Gold saw its price soar over 1.5% notching its highest increase in more than seven years earlier this week, as investors moved towards the precious metal’s traditional safe-haven focus on fears of an extended recession and gloomy corporate earnings.
The rise surpassed $1,700 to touch its highest point since December 2012. A new Irish bullion company has achieved 70% of its yearly target in the last three weeks of trading as investors rush to the precious metal. Core Bullion is led by Nigel Doolin who feels that both dealing in physical gold and guaranteeing to repurchase any product sold will be a market winner.

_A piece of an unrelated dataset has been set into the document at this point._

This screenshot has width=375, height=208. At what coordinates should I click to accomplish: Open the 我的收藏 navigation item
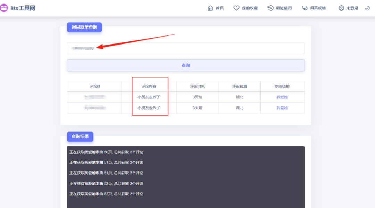tap(250, 8)
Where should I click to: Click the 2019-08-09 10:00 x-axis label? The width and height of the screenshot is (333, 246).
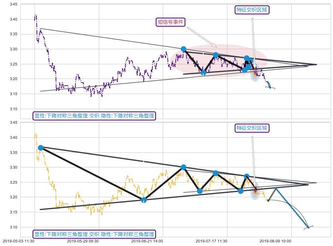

“People will always buy your gold when the price is low, but when values rise it can be a different story — and a common one in the industry,” he said. Doolin has been dealing in gold for a decade and was previously head of trading with Merrion Gold, a business he headed up from inception seven years ago.

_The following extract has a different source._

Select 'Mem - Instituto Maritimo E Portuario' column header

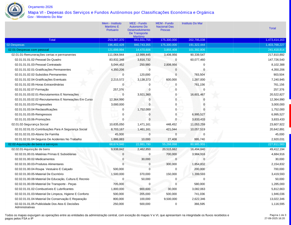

“People investing in gold need to know that they can capitalise on their asset and sell when the market is strong.
“This is not always the case with other companies, but we guarantee that we will buy back any gold that we sell at the market rate — no-one else is doing that at the moment.”

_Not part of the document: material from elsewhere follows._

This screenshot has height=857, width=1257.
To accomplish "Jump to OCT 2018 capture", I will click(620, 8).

He adds that the company has done over 70% of its yearly target in the past three weeks’ trading, and stresses that those investing in gold for the first time should avoid coins and ensure that they buy bars. “A one ounce coin will generally cost more than €30 to €90 extra per ounce — but you will never get that extra value back,” he said. “When you come to sell, you will generally only get the weight price of the gold — in essence you are paying for the collectors’ value of coin, which is a very specific market.”
It is also important to get physical gold, he advises: “This is not always the case, and if an institution or a government collapses, so does your piece of paper.”
The minimum advised purchase is a one ounce bar, at around €1,550, which can be stored by the client or in a safe deposit box, arranged at a reduced rate for Core Bullion clients.
“Gold is about security in uncertain times — if you are getting into it for the first time, look at the steady rise over the past 20 years,” he said. “It has historically been a safe haven investment option as well as a good diversifier during market dips, since it enjoys a very low correlation with other asset classes such as equity and debt.”
He cites the 2008 financial crash, when the ISEQ fell by 66% while gold prices rose by 31% at their peak.
“The performance of a diversified portfolio — equity, debt and gold — as against standard diversification of equity and debt and standalone asset classes shows that it generates higher risk-adjusted returns.”